I think this will be much like the proliferation of fusion surgery which got out way ahead of the evidence and enjoyed lots of popularity (more so with surgeons than with patients) before we finally started to realize it doesn't work that well. I think COX-2 inhibitors are probably another example of popularity getting ahead of evidence. I would venture to guess these injections and denervations will eventually come out like lumbar fusion - they won't work that well for pain, but they sure will reimburse well, won't they?

I think for patients presenting with pain of mechanical origin (most or our caseload), the use of local steroid injection seemingly targeted at some type of inflammatory process doesn't make sense.

I think the radiofrequency denervation of dorsal roots may be something different, but it's much like what I tell my patients about their pain - the goal is not to elminate the symptom, but to address the cause of the stimulus. Address the need state in the body. If your stomach was growling, you wouldn't think first of cutting it out, you'd just get something to eat.

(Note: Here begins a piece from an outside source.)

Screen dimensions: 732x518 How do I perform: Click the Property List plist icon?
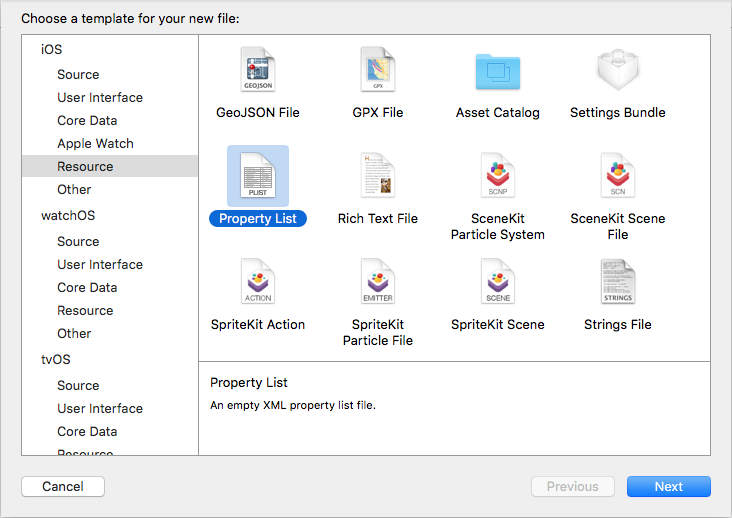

I wonder why offering our patients something to eat is such a rare thing. I also wonder if our own record of management of painful problems hasn't contributed to this situation.
Thoughts?

J

Steve Young

Sandra,

Great reference. I do, however, believe that there may be some efficacy to the radiofrequency neurotomy for patients with chronic spinal pain - although this is far from being conclusive:

http://www.ncbi.nlm.nih.gov/entrez/query.fcgi?db=pubmed&cmd=Retrieve&dopt=AbstractPlus&list_uids=16886020&query_hl=1&itool=pubmed_docsum

Jason, your comment on putting new treatment ahead of the evidence is well stated.

Steve

Steve Jorgensen

Thanks for that reference, Steve. Here is another one that I have found. This looks at cervical and cervicobrachial pain as well as LBP (facet and discogenic). The results are not quite so positive as in the study you have cited. Could be that the reviewers only considered RCT's?
http://www.ncbi.nlm.nih.gov/entrez/query.fcgi?itool=abstractplus&db=pubmed&cmd=Retrieve&dopt=abstractplus&list_uids=12535508

As with any procedure, the selection of patients who are suited to it is no doubt essential. The less the psychosocial baggage the better, where recovery from disability is concerned, and I wouldn't mind betting that the patients who did well were on the lower end of that scale. How about a comparison trial between patients receiving this procedure vs patients receiving the procedure plus psychosocial intervention?

Steve.

Dawn

I'm trying to remember my attitude "before" my injuries/pain; I probably sounded much like yourselves. Try to remember your main focus - the patient. If all the different disciplines would work together, instead of worrying that someone else might get a piece of the pie, your patient would actually benefit. When you are disabled at some point (which will happen between now and death, it just depends for how long) you may not be content to just "live" with your pain. So I feel pain clinics do offer another tool in My tool box to help live a better life.